On November 15, 1944, Sergeant Yoshitsugu Sunaga took off from Marcot Airfield in the Philippines in a Type 4 Heavy Bomber (Allied code name of Peggy) and died east of Luzon in a special (suicide) attack at the age of 25 [1]. He was a member of the Fugaku [2] Squadron. After his death in a special attack, he received a promotion to Second Lieutenant. He was from Tochigi Prefecture and was a non-commissioned officer who entered the Army in 1939.

Sunaga wrote the following final letter to his parents:

Dear Father and Mother,

Tomorrow morning I will carry out an attack.

As this has been a young man's long-cherished desire from the beginning, I will become a bomb and make a taiatari (body-crashing) attack against an American aircraft carrier. Two men [3] will share their fate with an aircraft carrier, about 2,000 enemy troops, and more than 100 planes. Isn't this truly thrilling?

Please be glad. Please listen to the radio news, read the newspaper articles, and praise me.

My only regret is that I go while leaving behind my frail parents.

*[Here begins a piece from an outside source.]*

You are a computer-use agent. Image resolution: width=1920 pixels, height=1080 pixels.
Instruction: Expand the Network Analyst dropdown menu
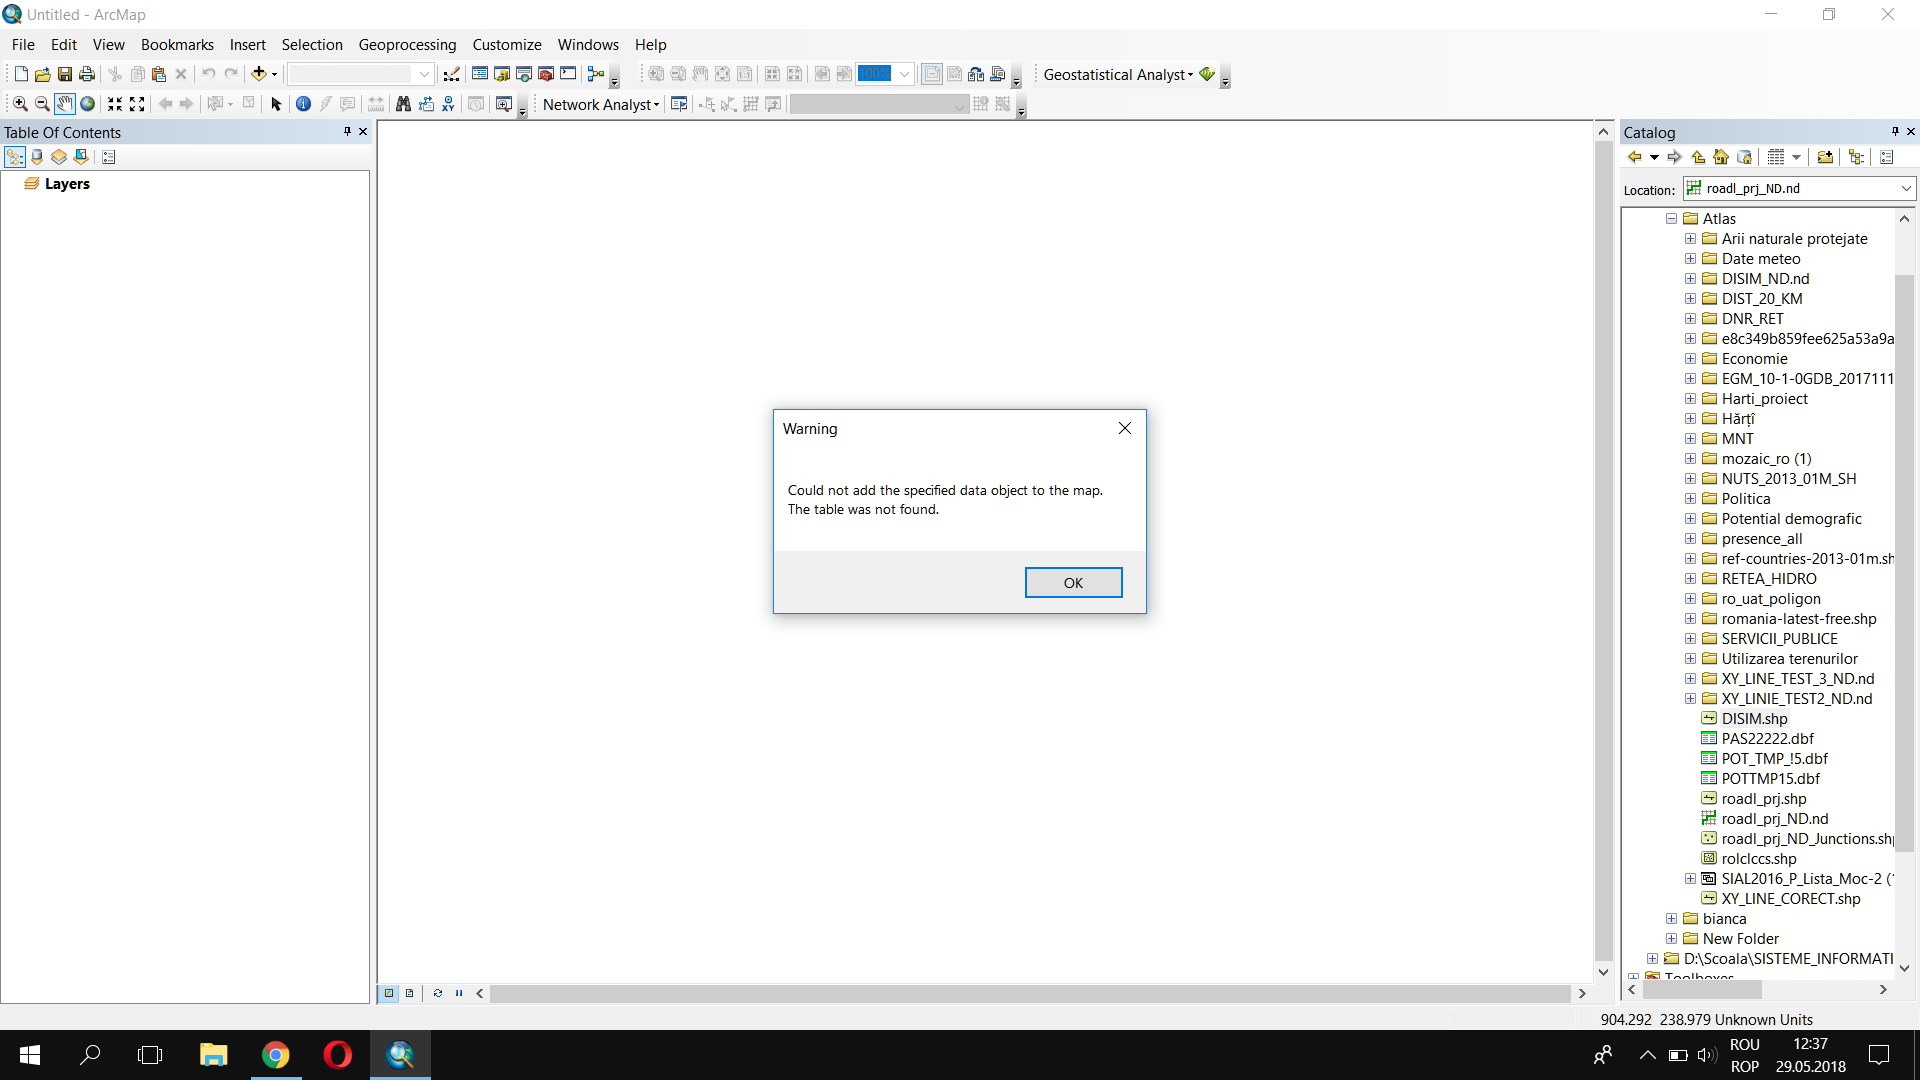[x=601, y=104]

Please think of me when you see the Arawashi (Wild Eagles) decorative object, which was presented at the village shrine when I joined the Army, and the memorial tree planted in the yard.

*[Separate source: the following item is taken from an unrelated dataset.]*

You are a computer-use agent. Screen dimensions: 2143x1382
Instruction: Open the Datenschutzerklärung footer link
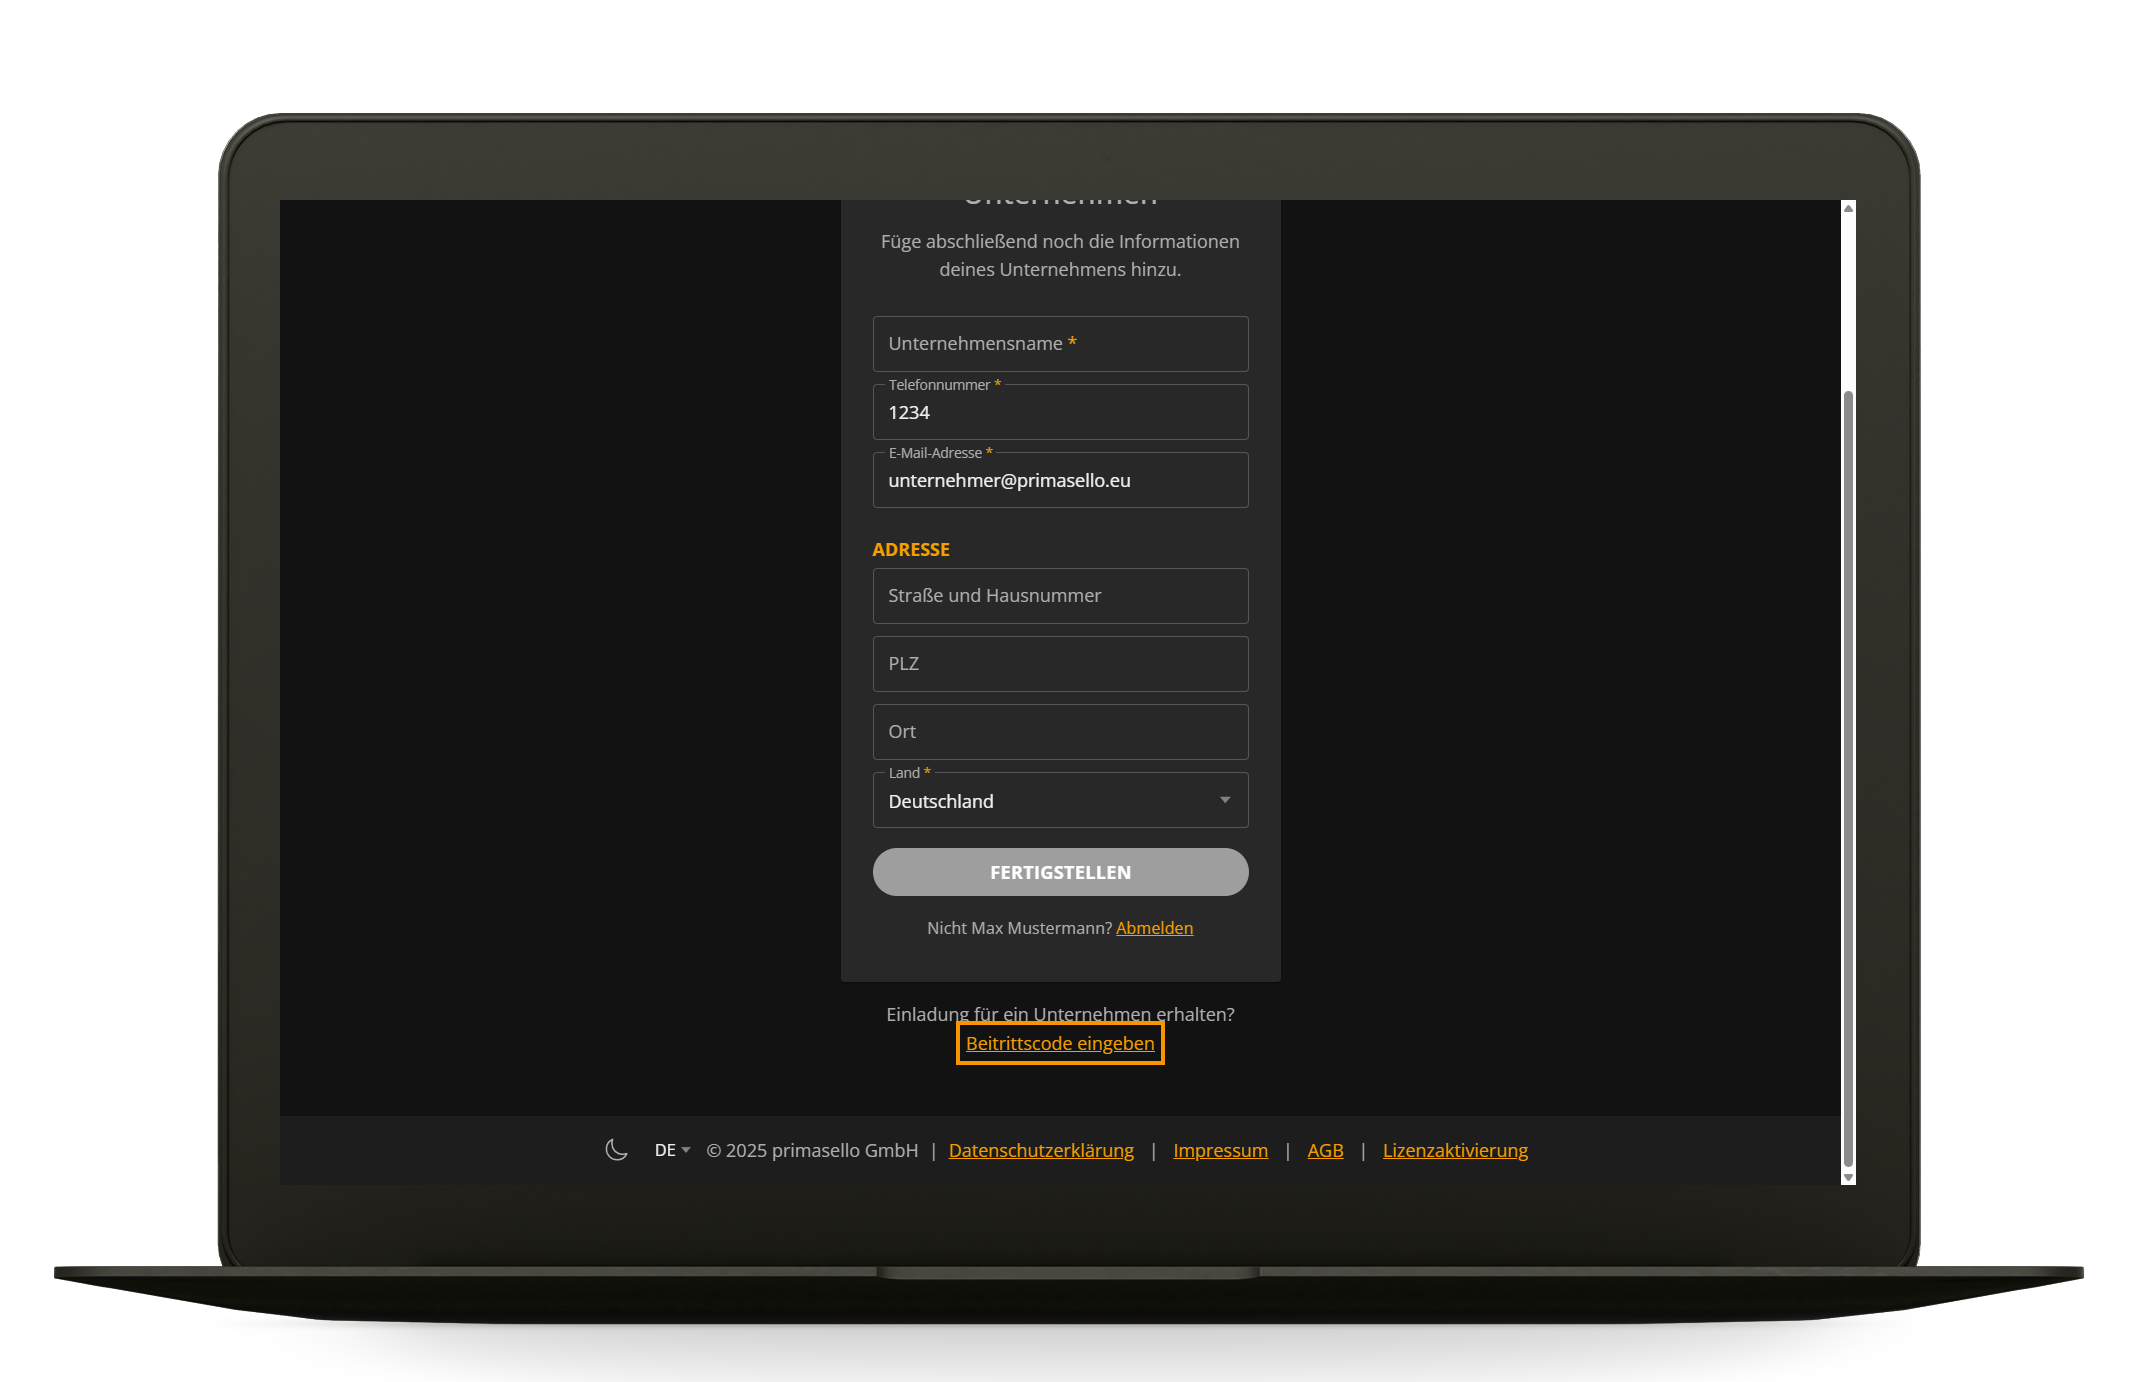(1040, 1151)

With this I give my farewell to this life.

November 12, Clark Air Base

He wrote the following last letter to his siblings:

Dear Older Brother, Younger Sisters, and Younger Brothers [4],

In the future without me, please render filial piety to our parents for my part.

Older Brother, please set our parents at ease by taking a bride soon.

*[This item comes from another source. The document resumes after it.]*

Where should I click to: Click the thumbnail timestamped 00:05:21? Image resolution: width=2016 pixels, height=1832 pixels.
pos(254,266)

Younger Brothers and Sisters, please forgive me for causing you much anxiety.

When I returned home, I believe that I said what I wanted to say. Everyone, do as I said. Please cooperate as siblings to protects our parents, family, and country.

There is no longer time. There truly is no excuse for my messy writing. Please forgive me.

There is not time for me to write to all of the town hall workers, relatives, and neighbors. Please give them my regards.

November 12, at Clark


Translated by Bill Gordon
May 2021

The letters come from Kōchiyama (1990, 218-9, 227-8). The biographical information on this page comes from Kōchiyama (1990, 248), Osuo (2005, 189) and Tokkōtai Senbotsusha (1990, 254).

Notes

1. Tokkōtai Senbotsusha (1990, 254) only indicates that he was born in 1919, so he could have been either 24 or 25 at the date of his death on November 15, 1944. Kōchiyama (1990, 248) gives his age at death as 26, but it is not known how this was calculated. The traditional Japanese method of counting age, as in much of East Asia, regards a child as age one at birth and adds an additional year on each New Year's day thereafter, so this could be the reason why Kōchiyama gives an age of 26.

2. Fugaku means Mount Fuji.

3. Sunaga's Army Type 4 Heavy Bomber, which carried out a special attack, had a crew of two men.

4. The number of younger brothers and sisters is not specified in the letter. He may have had one or more younger brothers and one or more younger sisters.

Sources Cited

Kōchiyama, Yuzuru. 1990. On'ai no kizuna tachigatashi: Tokkō taichō Nishio Tsunesaburō no shōgai (Unbreakable bonds of kindness and affection: Life of special attack squadron leader Tsunesaburō Nishio). Tōkyō: Kōjinsha.

Osuo, Kazuhiko. 2005. Tokubetsu kōgekitai no kiroku (rikugun hen) (Record of special attack corps (Army)). Tōkyō: Kōjinsha.

Tokkōtai Senbotsusha Irei Heiwa Kinen Kyōkai (Tokkōtai Commemoration Peace Memorial Association). 1990. Tokubetsu Kōgekitai (Special Attack Corps). Tōkyō: Tokkōtai Senbotsusha Irei Heiwa Kinen Kyōkai.